- [Task instructions]
Put every line of the items below into a Markdown table with the columns No. and Line. Number the rows in order and skip blank lines.
____ Data for the task
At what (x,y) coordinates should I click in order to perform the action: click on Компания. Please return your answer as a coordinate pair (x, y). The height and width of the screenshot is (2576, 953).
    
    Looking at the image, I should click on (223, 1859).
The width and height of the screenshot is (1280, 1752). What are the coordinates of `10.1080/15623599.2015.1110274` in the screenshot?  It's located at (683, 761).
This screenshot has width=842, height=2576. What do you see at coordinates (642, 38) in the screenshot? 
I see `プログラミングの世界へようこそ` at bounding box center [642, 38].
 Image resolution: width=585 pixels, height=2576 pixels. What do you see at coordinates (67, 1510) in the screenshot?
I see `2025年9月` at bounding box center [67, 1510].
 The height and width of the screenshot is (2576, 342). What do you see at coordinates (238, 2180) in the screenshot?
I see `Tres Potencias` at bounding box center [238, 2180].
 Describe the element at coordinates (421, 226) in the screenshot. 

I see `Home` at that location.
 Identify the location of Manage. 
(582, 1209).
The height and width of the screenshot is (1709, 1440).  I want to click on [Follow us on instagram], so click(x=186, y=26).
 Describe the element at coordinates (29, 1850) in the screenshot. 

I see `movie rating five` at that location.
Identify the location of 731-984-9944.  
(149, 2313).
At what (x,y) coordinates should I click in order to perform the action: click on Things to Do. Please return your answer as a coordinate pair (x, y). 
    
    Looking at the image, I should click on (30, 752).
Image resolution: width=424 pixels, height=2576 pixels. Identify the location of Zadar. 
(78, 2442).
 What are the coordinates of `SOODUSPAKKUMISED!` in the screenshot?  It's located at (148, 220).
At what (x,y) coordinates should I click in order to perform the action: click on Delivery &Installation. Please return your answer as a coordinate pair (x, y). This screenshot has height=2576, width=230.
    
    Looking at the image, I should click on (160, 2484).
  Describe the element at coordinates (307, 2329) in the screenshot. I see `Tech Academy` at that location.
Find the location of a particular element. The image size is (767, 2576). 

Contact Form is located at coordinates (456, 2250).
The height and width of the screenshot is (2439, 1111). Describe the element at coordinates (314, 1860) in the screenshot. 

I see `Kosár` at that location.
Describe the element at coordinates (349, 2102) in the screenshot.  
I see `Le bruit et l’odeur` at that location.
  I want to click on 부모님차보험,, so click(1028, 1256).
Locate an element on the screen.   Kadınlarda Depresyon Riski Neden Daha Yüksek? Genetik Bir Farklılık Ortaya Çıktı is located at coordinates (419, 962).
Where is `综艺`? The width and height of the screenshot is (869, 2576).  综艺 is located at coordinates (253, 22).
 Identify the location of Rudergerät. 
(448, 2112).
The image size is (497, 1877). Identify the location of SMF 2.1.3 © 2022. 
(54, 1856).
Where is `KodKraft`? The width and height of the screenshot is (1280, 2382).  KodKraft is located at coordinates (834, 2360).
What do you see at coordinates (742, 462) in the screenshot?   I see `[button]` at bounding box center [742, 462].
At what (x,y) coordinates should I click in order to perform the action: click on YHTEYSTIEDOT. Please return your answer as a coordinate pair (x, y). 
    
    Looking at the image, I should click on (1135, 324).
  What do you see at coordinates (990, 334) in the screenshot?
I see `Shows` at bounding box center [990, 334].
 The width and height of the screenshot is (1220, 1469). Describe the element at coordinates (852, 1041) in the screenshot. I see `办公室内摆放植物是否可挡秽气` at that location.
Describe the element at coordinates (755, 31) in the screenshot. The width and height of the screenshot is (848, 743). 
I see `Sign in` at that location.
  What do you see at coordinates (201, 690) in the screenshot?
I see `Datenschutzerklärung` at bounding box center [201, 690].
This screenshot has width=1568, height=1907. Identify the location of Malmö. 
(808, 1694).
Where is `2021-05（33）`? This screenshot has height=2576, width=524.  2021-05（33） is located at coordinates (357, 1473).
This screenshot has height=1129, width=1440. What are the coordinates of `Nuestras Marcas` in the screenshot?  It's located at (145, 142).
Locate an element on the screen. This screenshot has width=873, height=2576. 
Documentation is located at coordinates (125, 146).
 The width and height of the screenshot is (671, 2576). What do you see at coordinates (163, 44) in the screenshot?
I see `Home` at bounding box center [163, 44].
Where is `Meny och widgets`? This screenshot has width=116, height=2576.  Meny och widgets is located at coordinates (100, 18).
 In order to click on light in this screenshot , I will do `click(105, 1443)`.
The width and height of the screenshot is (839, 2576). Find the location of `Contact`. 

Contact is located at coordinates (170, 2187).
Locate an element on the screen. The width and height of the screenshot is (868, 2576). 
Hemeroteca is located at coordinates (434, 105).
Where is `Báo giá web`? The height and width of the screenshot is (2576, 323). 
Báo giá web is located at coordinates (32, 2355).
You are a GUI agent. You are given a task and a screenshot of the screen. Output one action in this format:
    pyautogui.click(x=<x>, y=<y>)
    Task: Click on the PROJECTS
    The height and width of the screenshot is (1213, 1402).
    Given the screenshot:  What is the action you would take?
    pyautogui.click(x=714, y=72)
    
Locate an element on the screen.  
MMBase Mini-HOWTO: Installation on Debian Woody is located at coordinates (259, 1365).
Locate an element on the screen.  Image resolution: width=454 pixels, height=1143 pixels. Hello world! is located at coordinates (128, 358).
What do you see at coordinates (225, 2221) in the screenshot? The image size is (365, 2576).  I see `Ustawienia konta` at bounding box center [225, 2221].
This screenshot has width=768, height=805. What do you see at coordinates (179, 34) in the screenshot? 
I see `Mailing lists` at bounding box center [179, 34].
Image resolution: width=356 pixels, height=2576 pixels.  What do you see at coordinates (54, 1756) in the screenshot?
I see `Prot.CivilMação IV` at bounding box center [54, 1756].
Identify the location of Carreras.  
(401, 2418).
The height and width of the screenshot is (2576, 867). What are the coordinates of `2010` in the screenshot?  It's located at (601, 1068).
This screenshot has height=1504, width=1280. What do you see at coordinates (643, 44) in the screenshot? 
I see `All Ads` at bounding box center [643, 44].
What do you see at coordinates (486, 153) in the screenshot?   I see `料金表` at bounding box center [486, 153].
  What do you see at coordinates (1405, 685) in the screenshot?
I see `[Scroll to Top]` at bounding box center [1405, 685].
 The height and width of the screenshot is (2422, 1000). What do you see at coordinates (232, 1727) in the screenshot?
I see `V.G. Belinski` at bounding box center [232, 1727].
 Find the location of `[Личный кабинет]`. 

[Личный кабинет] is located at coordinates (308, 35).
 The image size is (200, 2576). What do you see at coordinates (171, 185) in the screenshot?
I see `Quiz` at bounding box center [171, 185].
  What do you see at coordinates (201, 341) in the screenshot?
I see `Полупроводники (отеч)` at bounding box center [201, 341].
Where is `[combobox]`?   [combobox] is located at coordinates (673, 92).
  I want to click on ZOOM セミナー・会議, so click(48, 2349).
________
- [Solved problem]
| No. | Line |
|---|---|
| 1 | At what (x,y) coordinates should I click in order to perform the action: click on Компания. Please return your answer as a coordinate pair (x, y). The height and width of the screenshot is (2576, 953). |
| 2 |     Looking at the image, I should click on (223, 1859). |
| 3 | The width and height of the screenshot is (1280, 1752). What are the coordinates of `10.1080/15623599.2015.1110274` in the screenshot?  It's located at (683, 761). |
| 4 | This screenshot has width=842, height=2576. What do you see at coordinates (642, 38) in the screenshot?  |
| 5 | I see `プログラミングの世界へようこそ` at bounding box center [642, 38]. |
| 6 |  Image resolution: width=585 pixels, height=2576 pixels. What do you see at coordinates (67, 1510) in the screenshot? |
| 7 | I see `2025年9月` at bounding box center [67, 1510]. |
| 8 |  The height and width of the screenshot is (2576, 342). What do you see at coordinates (238, 2180) in the screenshot? |
| 9 | I see `Tres Potencias` at bounding box center [238, 2180]. |
| 10 |  Describe the element at coordinates (421, 226) in the screenshot.  |
| 11 | I see `Home` at that location. |
| 12 |  Identify the location of Manage.  |
| 13 | (582, 1209). |
| 14 | The height and width of the screenshot is (1709, 1440).  I want to click on [Follow us on instagram], so click(x=186, y=26). |
| 15 |  Describe the element at coordinates (29, 1850) in the screenshot.  |
| 16 | I see `movie rating five` at that location. |
| 17 | Identify the location of 731-984-9944.   |
| 18 | (149, 2313). |
| 19 | At what (x,y) coordinates should I click in order to perform the action: click on Things to Do. Please return your answer as a coordinate pair (x, y).  |
| 20 |     Looking at the image, I should click on (30, 752). |
| 21 | Image resolution: width=424 pixels, height=2576 pixels. Identify the location of Zadar.  |
| 22 | (78, 2442). |
| 23 |  What are the coordinates of `SOODUSPAKKUMISED!` in the screenshot?  It's located at (148, 220). |
| 24 | At what (x,y) coordinates should I click in order to perform the action: click on Delivery &Installation. Please return your answer as a coordinate pair (x, y). This screenshot has height=2576, width=230. |
| 25 |     Looking at the image, I should click on (160, 2484). |
| 26 |   Describe the element at coordinates (307, 2329) in the screenshot. I see `Tech Academy` at that location. |
| 27 | Find the location of a particular element. The image size is (767, 2576).  |
| 28 | Contact Form is located at coordinates (456, 2250). |
| 29 | The height and width of the screenshot is (2439, 1111). Describe the element at coordinates (314, 1860) in the screenshot.  |
| 30 | I see `Kosár` at that location. |
| 31 | Describe the element at coordinates (349, 2102) in the screenshot.   |
| 32 | I see `Le bruit et l’odeur` at that location. |
| 33 |   I want to click on 부모님차보험,, so click(1028, 1256). |
| 34 | Locate an element on the screen.   Kadınlarda Depresyon Riski Neden Daha Yüksek? Genetik Bir Farklılık Ortaya Çıktı is located at coordinates (419, 962). |
| 35 | Where is `综艺`? The width and height of the screenshot is (869, 2576).  综艺 is located at coordinates (253, 22). |
| 36 |  Identify the location of Rudergerät.  |
| 37 | (448, 2112). |
| 38 | The image size is (497, 1877). Identify the location of SMF 2.1.3 © 2022.  |
| 39 | (54, 1856). |
| 40 | Where is `KodKraft`? The width and height of the screenshot is (1280, 2382).  KodKraft is located at coordinates (834, 2360). |
| 41 | What do you see at coordinates (742, 462) in the screenshot?   I see `[button]` at bounding box center [742, 462]. |
| 42 | At what (x,y) coordinates should I click in order to perform the action: click on YHTEYSTIEDOT. Please return your answer as a coordinate pair (x, y).  |
| 43 |     Looking at the image, I should click on (1135, 324). |
| 44 |   What do you see at coordinates (990, 334) in the screenshot? |
| 45 | I see `Shows` at bounding box center [990, 334]. |
| 46 |  The width and height of the screenshot is (1220, 1469). Describe the element at coordinates (852, 1041) in the screenshot. I see `办公室内摆放植物是否可挡秽气` at that location. |
| 47 | Describe the element at coordinates (755, 31) in the screenshot. The width and height of the screenshot is (848, 743).  |
| 48 | I see `Sign in` at that location. |
| 49 |   What do you see at coordinates (201, 690) in the screenshot? |
| 50 | I see `Datenschutzerklärung` at bounding box center [201, 690]. |
| 51 | This screenshot has width=1568, height=1907. Identify the location of Malmö.  |
| 52 | (808, 1694). |
| 53 | Where is `2021-05（33）`? This screenshot has height=2576, width=524.  2021-05（33） is located at coordinates (357, 1473). |
| 54 | This screenshot has height=1129, width=1440. What are the coordinates of `Nuestras Marcas` in the screenshot?  It's located at (145, 142). |
| 55 | Locate an element on the screen. This screenshot has width=873, height=2576.  |
| 56 | Documentation is located at coordinates (125, 146). |
| 57 |  The width and height of the screenshot is (671, 2576). What do you see at coordinates (163, 44) in the screenshot? |
| 58 | I see `Home` at bounding box center [163, 44]. |
| 59 | Where is `Meny och widgets`? This screenshot has width=116, height=2576.  Meny och widgets is located at coordinates (100, 18). |
| 60 |  In order to click on light in this screenshot , I will do `click(105, 1443)`. |
| 61 | The width and height of the screenshot is (839, 2576). Find the location of `Contact`.  |
| 62 | Contact is located at coordinates (170, 2187). |
| 63 | Locate an element on the screen. The width and height of the screenshot is (868, 2576).  |
| 64 | Hemeroteca is located at coordinates (434, 105). |
| 65 | Where is `Báo giá web`? The height and width of the screenshot is (2576, 323).  |
| 66 | Báo giá web is located at coordinates (32, 2355). |
| 67 | You are a GUI agent. You are given a task and a screenshot of the screen. Output one action in this format: |
| 68 |     pyautogui.click(x=<x>, y=<y>) |
| 69 |     Task: Click on the PROJECTS |
| 70 |     The height and width of the screenshot is (1213, 1402). |
| 71 |     Given the screenshot:  What is the action you would take? |
| 72 |     pyautogui.click(x=714, y=72) |
| 73 | Locate an element on the screen.   |
| 74 | MMBase Mini-HOWTO: Installation on Debian Woody is located at coordinates (259, 1365). |
| 75 | Locate an element on the screen.  Image resolution: width=454 pixels, height=1143 pixels. Hello world! is located at coordinates (128, 358). |
| 76 | What do you see at coordinates (225, 2221) in the screenshot? The image size is (365, 2576).  I see `Ustawienia konta` at bounding box center [225, 2221]. |
| 77 | This screenshot has width=768, height=805. What do you see at coordinates (179, 34) in the screenshot?  |
| 78 | I see `Mailing lists` at bounding box center [179, 34]. |
| 79 | Image resolution: width=356 pixels, height=2576 pixels.  What do you see at coordinates (54, 1756) in the screenshot? |
| 80 | I see `Prot.CivilMação IV` at bounding box center [54, 1756]. |
| 81 | Identify the location of Carreras.   |
| 82 | (401, 2418). |
| 83 | The height and width of the screenshot is (2576, 867). What are the coordinates of `2010` in the screenshot?  It's located at (601, 1068). |
| 84 | This screenshot has height=1504, width=1280. What do you see at coordinates (643, 44) in the screenshot?  |
| 85 | I see `All Ads` at bounding box center [643, 44]. |
| 86 | What do you see at coordinates (486, 153) in the screenshot?   I see `料金表` at bounding box center [486, 153]. |
| 87 |   What do you see at coordinates (1405, 685) in the screenshot? |
| 88 | I see `[Scroll to Top]` at bounding box center [1405, 685]. |
| 89 |  The height and width of the screenshot is (2422, 1000). What do you see at coordinates (232, 1727) in the screenshot? |
| 90 | I see `V.G. Belinski` at bounding box center [232, 1727]. |
| 91 |  Find the location of `[Личный кабинет]`.  |
| 92 | [Личный кабинет] is located at coordinates (308, 35). |
| 93 |  The image size is (200, 2576). What do you see at coordinates (171, 185) in the screenshot? |
| 94 | I see `Quiz` at bounding box center [171, 185]. |
| 95 |   What do you see at coordinates (201, 341) in the screenshot? |
| 96 | I see `Полупроводники (отеч)` at bounding box center [201, 341]. |
| 97 | Where is `[combobox]`?   [combobox] is located at coordinates (673, 92). |
| 98 |   I want to click on ZOOM セミナー・会議, so click(48, 2349). |